Exercise goal: Make a numbered list of the lines starting at the one containing "Where should I click to: Point to the Name" and ending at the one containing "The image size is (588, 426). (x=209, y=47)", skipping blank lines. Leave the pictures out of your answer.

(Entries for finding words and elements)
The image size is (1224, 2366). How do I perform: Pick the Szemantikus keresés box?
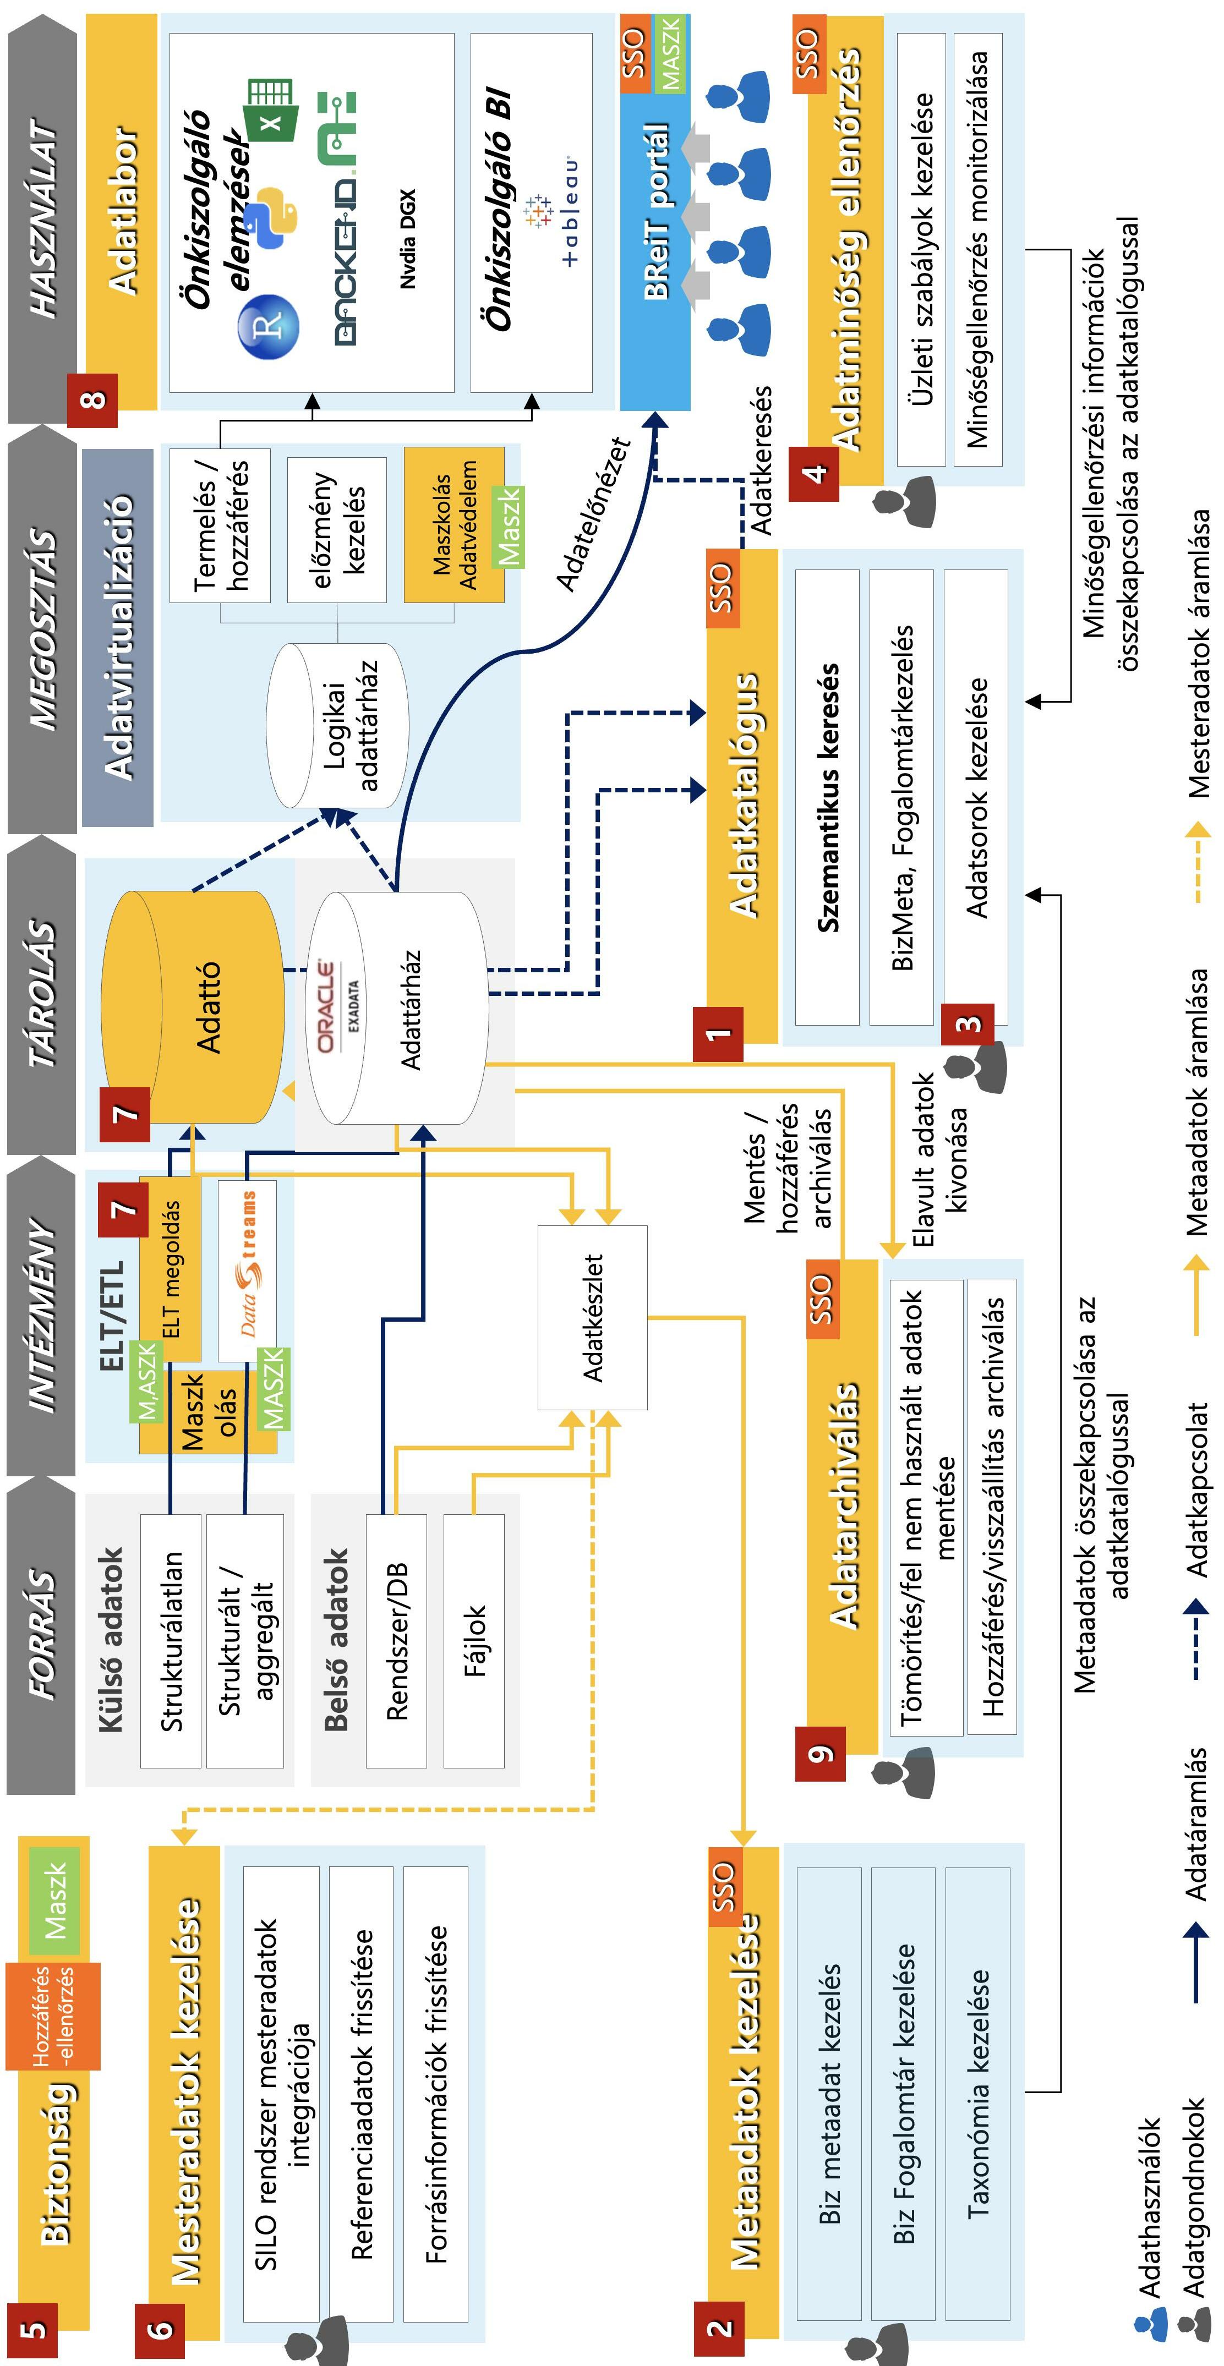(827, 797)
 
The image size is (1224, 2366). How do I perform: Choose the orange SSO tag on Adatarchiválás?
(821, 1299)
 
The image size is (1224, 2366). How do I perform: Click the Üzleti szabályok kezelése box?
(922, 250)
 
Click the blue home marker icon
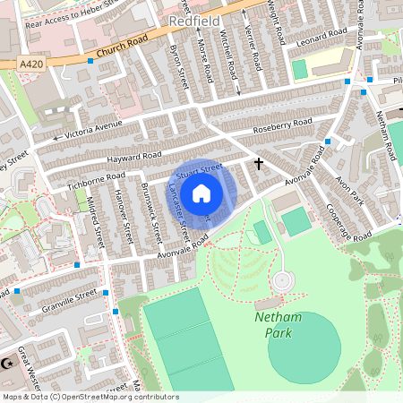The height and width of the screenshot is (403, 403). click(x=202, y=192)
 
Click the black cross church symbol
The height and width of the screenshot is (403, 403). click(x=260, y=163)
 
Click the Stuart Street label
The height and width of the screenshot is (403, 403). click(x=198, y=167)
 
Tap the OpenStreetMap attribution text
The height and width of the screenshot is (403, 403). click(x=90, y=397)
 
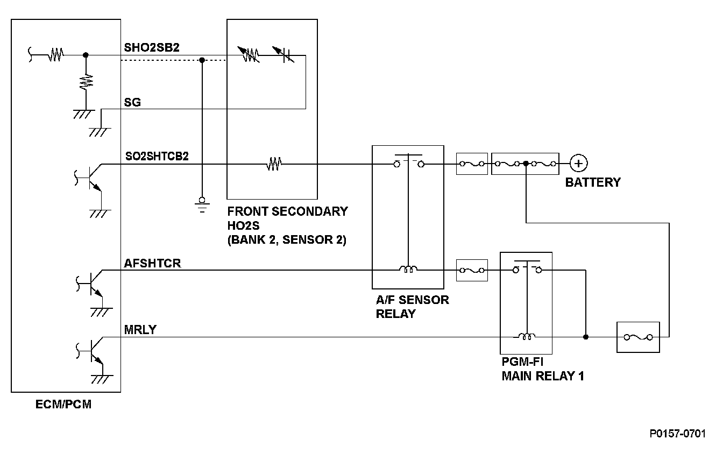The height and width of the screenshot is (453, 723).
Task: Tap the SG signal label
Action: click(132, 102)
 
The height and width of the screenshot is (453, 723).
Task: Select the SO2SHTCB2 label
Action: click(156, 156)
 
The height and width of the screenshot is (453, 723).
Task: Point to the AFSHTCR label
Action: click(152, 263)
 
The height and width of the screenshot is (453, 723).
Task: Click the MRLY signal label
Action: click(140, 330)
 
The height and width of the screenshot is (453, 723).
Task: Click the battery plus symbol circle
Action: click(579, 164)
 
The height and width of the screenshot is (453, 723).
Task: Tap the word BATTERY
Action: click(592, 182)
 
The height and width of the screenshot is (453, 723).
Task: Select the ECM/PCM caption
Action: click(63, 405)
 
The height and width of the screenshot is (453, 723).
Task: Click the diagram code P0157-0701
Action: click(677, 434)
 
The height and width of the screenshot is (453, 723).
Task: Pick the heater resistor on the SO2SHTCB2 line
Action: click(274, 164)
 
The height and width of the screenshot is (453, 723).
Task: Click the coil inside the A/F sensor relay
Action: click(408, 270)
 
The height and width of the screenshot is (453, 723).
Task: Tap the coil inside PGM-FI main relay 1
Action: click(527, 337)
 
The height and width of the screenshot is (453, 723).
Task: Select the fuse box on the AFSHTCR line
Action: click(472, 270)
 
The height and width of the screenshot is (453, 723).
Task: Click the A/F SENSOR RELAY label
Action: click(412, 306)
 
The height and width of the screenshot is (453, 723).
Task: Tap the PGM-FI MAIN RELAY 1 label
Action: click(542, 369)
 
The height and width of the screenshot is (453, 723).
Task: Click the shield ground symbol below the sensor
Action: click(202, 204)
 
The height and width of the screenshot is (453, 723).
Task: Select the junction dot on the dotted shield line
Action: click(202, 60)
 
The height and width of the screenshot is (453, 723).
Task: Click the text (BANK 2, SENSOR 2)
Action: click(286, 240)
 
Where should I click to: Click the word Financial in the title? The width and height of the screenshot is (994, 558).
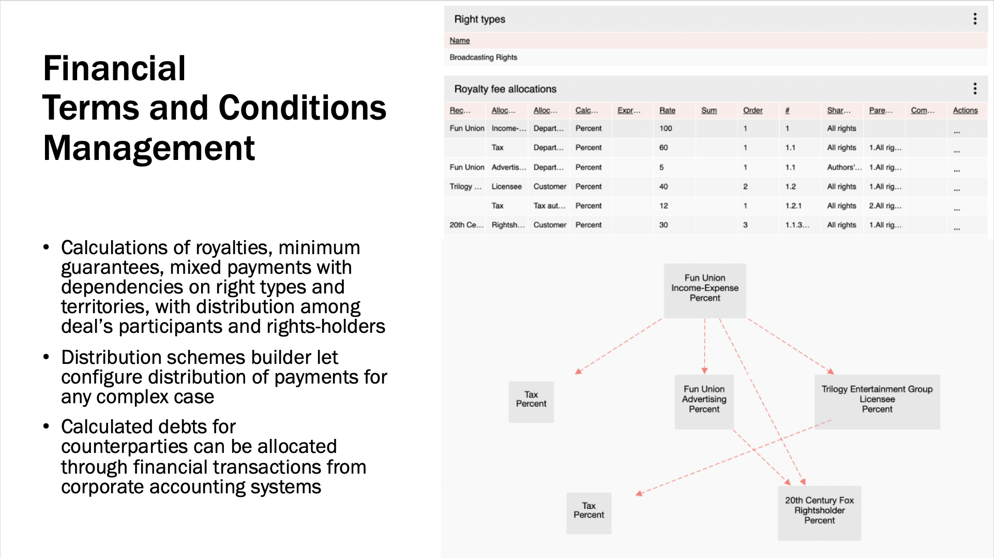(x=114, y=68)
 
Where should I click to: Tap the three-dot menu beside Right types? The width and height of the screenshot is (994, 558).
(x=975, y=19)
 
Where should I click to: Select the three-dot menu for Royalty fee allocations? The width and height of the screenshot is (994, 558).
(x=975, y=89)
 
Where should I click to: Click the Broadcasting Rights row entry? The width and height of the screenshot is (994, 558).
(x=483, y=57)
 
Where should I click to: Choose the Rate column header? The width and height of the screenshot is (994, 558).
(x=667, y=110)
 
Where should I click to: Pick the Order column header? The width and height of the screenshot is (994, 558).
(x=752, y=110)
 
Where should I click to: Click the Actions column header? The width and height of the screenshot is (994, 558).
(x=965, y=110)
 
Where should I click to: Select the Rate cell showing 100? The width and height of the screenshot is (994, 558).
(x=666, y=128)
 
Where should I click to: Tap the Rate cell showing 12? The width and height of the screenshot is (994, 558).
(x=664, y=205)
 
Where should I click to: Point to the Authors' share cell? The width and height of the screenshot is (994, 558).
(x=844, y=167)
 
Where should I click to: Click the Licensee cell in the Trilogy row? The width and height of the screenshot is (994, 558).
(x=506, y=186)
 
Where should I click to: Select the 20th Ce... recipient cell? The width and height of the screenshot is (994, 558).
(x=466, y=225)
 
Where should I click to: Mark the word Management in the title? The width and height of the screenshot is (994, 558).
(x=149, y=149)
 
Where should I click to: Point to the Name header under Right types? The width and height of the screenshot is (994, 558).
(x=459, y=40)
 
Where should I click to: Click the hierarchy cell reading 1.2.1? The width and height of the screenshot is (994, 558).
(x=793, y=205)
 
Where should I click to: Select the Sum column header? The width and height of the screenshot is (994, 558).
(x=709, y=110)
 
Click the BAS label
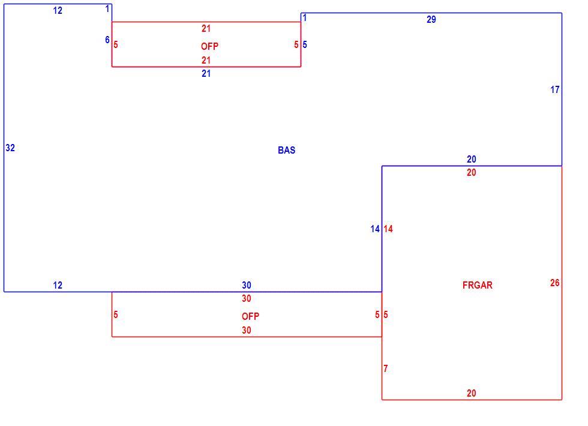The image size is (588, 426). (x=287, y=151)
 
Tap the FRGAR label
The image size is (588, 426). (x=478, y=286)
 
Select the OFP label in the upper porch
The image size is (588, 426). (x=209, y=47)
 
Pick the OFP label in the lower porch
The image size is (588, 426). (x=251, y=317)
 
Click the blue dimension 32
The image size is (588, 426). (x=10, y=148)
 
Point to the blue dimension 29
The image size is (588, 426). (x=431, y=19)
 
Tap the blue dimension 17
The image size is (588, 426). (x=555, y=89)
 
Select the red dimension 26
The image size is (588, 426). (x=555, y=283)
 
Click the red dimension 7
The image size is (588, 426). (x=385, y=368)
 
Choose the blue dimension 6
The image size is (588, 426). (x=107, y=40)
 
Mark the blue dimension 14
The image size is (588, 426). (x=375, y=229)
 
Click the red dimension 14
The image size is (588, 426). (x=388, y=229)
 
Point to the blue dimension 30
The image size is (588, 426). (x=247, y=286)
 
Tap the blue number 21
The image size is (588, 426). (x=206, y=73)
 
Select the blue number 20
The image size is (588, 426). (x=472, y=160)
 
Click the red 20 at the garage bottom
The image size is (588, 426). (x=472, y=394)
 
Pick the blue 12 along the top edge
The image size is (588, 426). (x=58, y=11)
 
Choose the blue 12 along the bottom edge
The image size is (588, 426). (x=58, y=286)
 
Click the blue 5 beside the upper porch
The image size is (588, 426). (x=305, y=44)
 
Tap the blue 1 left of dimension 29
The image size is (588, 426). (x=305, y=17)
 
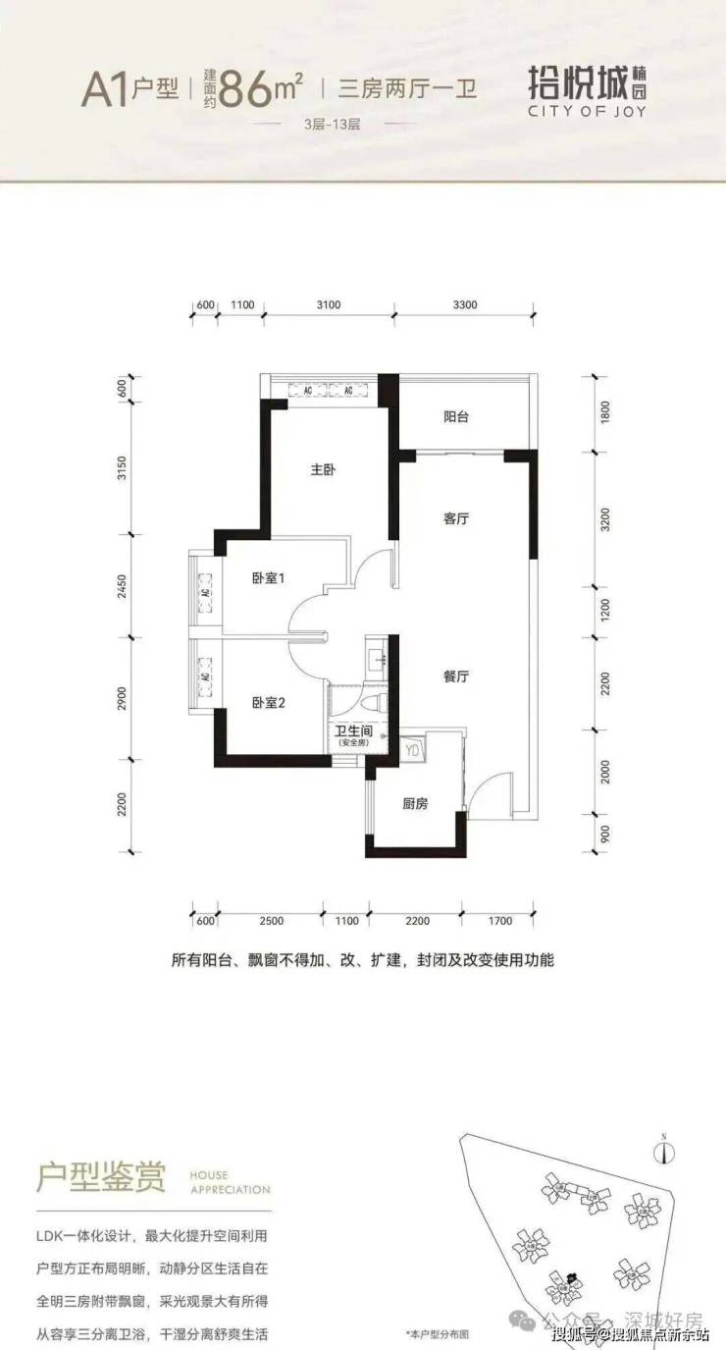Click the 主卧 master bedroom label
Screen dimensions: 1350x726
[323, 471]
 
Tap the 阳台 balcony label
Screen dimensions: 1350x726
[456, 417]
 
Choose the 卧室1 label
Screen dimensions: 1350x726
[267, 579]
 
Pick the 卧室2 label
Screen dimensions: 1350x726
[267, 702]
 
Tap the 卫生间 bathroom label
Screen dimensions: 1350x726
[351, 730]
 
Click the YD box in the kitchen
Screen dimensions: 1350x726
[412, 749]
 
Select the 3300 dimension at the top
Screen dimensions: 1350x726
[465, 304]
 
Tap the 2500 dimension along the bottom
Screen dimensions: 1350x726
[272, 921]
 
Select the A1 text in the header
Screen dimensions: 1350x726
[107, 90]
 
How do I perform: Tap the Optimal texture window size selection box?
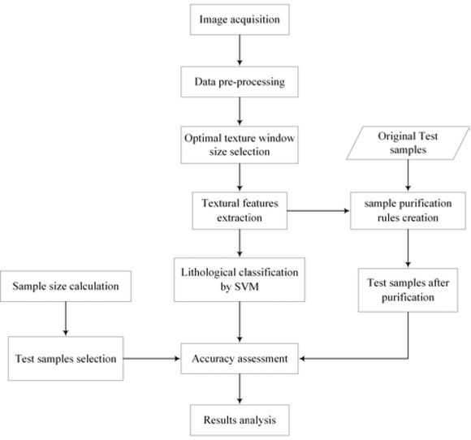(x=239, y=143)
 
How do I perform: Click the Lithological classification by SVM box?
(x=239, y=279)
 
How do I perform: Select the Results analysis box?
(x=239, y=421)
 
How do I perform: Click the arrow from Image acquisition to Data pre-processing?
(x=239, y=52)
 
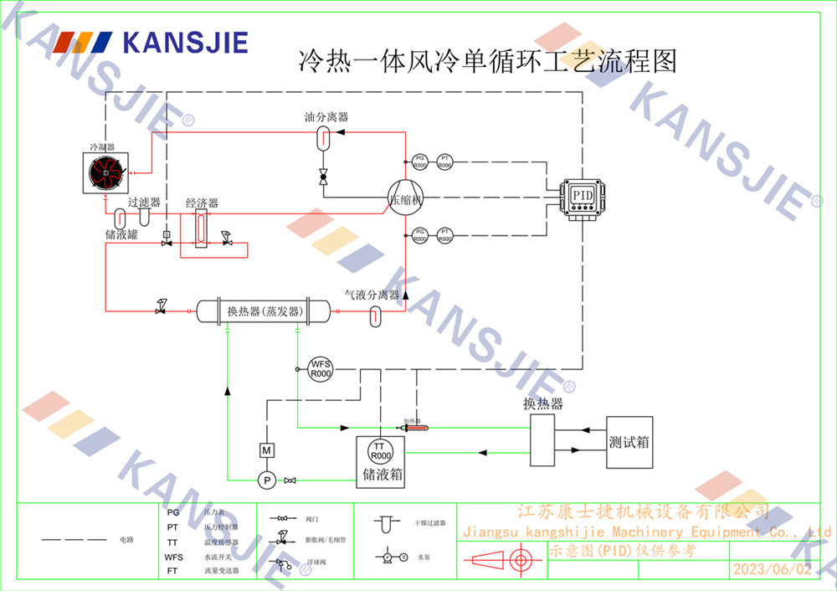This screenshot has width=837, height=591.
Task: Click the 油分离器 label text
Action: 326,118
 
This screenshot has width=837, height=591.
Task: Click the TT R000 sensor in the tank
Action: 381,452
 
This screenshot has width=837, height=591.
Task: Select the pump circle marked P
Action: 267,481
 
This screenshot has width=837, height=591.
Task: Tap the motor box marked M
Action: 267,450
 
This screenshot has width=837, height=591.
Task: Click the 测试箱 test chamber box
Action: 629,441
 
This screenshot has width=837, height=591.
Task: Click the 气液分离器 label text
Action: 372,296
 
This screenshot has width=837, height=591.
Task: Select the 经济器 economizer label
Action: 202,203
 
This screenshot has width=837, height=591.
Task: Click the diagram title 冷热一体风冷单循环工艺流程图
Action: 487,60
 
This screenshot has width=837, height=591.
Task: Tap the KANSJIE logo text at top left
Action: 185,42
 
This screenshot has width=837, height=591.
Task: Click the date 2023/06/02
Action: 772,569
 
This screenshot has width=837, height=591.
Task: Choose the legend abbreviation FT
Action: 173,571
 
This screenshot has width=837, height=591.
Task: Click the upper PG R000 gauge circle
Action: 420,162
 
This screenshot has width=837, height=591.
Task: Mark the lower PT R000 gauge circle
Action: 446,235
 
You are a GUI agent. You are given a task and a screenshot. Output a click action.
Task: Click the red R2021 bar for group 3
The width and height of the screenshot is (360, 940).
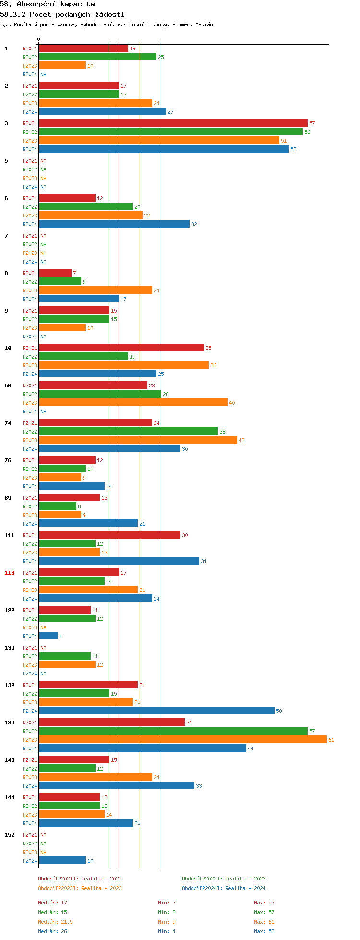pos(173,123)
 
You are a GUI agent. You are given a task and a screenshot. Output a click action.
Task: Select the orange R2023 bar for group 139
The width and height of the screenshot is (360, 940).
pos(182,740)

The answer:
1. Where should I click to: Point to the Name header under Right types? The width and height of the screenshot is (994, 558).
2. (x=459, y=40)
3. Where should I click to: Click the hierarchy cell reading 1.2.1? The width and height of the screenshot is (994, 558).
4. (x=793, y=205)
5. Where should I click to: Select the Sum column header? The width and height of the screenshot is (994, 558).
6. (x=709, y=110)
7. Click the BAS label
8. The image size is (588, 426). (x=287, y=151)
9. Tap the FRGAR label
10. The image size is (588, 426). (x=478, y=286)
11. Select the OFP label in the upper porch
12. The image size is (588, 426). (x=209, y=47)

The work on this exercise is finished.